SUPPLIED ENTRIES:
- - -
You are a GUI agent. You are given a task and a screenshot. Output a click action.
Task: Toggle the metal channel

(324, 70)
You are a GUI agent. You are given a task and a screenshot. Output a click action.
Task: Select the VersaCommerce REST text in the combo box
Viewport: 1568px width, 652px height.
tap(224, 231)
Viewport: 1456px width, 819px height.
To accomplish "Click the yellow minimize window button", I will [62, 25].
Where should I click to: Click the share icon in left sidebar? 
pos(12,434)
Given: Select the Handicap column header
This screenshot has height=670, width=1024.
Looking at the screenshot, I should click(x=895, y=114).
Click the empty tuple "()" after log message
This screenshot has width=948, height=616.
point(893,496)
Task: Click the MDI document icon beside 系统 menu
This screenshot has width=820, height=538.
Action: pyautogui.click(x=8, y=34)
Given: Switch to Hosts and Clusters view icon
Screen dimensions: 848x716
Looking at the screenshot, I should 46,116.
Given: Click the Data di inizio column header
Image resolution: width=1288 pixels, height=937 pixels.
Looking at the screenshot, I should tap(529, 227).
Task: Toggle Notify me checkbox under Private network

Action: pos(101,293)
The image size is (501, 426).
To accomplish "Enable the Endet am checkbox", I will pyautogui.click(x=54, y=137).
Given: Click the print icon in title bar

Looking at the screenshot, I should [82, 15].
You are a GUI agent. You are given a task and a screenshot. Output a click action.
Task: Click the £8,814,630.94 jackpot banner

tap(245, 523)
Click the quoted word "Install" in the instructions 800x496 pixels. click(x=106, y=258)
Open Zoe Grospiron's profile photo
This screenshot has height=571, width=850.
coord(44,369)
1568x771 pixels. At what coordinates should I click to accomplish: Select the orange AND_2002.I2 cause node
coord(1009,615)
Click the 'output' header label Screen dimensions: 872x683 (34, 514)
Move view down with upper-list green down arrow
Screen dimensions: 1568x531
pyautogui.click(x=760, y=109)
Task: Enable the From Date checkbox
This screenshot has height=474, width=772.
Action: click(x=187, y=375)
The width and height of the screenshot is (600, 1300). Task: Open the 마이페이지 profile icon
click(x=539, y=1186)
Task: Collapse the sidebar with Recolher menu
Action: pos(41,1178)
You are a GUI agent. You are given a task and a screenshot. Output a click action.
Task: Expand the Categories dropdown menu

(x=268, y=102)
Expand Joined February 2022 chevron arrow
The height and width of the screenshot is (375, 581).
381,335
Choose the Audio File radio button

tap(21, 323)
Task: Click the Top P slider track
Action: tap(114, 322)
- - -
ASSIGNED TASK:
Return the full listing, character for character.

RESPONSE AREA:
You are a GUI agent. You are given a task and a screenshot. Output a click action.
Task: Toggle the metal channel

(324, 70)
You are a GUI agent. You are given a task and a screenshot. Output a click action.
Task: Select the VersaCommerce REST text in the combo box
Viewport: 1568px width, 652px height.
tap(224, 231)
Viewport: 1456px width, 819px height.
To accomplish "Click the yellow minimize window button", I will [62, 25].
Where should I click to: Click the share icon in left sidebar? 
pos(12,434)
Given: Select the Handicap column header
This screenshot has height=670, width=1024.
Looking at the screenshot, I should click(x=895, y=114).
Click the empty tuple "()" after log message
This screenshot has width=948, height=616.
point(893,496)
Task: Click the MDI document icon beside 系统 menu
This screenshot has width=820, height=538.
Action: pyautogui.click(x=8, y=34)
Given: Switch to Hosts and Clusters view icon
Screen dimensions: 848x716
Looking at the screenshot, I should 46,116.
Given: Click the Data di inizio column header
Image resolution: width=1288 pixels, height=937 pixels.
Looking at the screenshot, I should tap(529, 227).
Task: Toggle Notify me checkbox under Private network

Action: pos(101,293)
The image size is (501, 426).
To accomplish "Enable the Endet am checkbox", I will pyautogui.click(x=54, y=137).
Given: Click the print icon in title bar

Looking at the screenshot, I should [82, 15].
You are a GUI agent. You are given a task and a screenshot. Output a click action.
Task: Click the £8,814,630.94 jackpot banner

tap(245, 523)
Click the quoted word "Install" in the instructions 800x496 pixels. click(x=106, y=258)
Open Zoe Grospiron's profile photo
This screenshot has height=571, width=850.
coord(44,369)
1568x771 pixels. At what coordinates should I click to accomplish: Select the orange AND_2002.I2 cause node
coord(1009,615)
Click the 'output' header label Screen dimensions: 872x683 (34, 514)
Move view down with upper-list green down arrow
Screen dimensions: 1568x531
pyautogui.click(x=760, y=109)
Task: Enable the From Date checkbox
This screenshot has height=474, width=772.
Action: click(x=187, y=375)
The width and height of the screenshot is (600, 1300). Task: Open the 마이페이지 profile icon
click(x=539, y=1186)
Task: Collapse the sidebar with Recolher menu
Action: pos(41,1178)
You are a GUI agent. You are given a task and a screenshot. Output a click action.
Task: Expand the Categories dropdown menu

(x=268, y=102)
Expand Joined February 2022 chevron arrow
The height and width of the screenshot is (375, 581).
381,335
Choose the Audio File radio button

tap(21, 323)
Task: Click the Top P slider track
Action: tap(114, 322)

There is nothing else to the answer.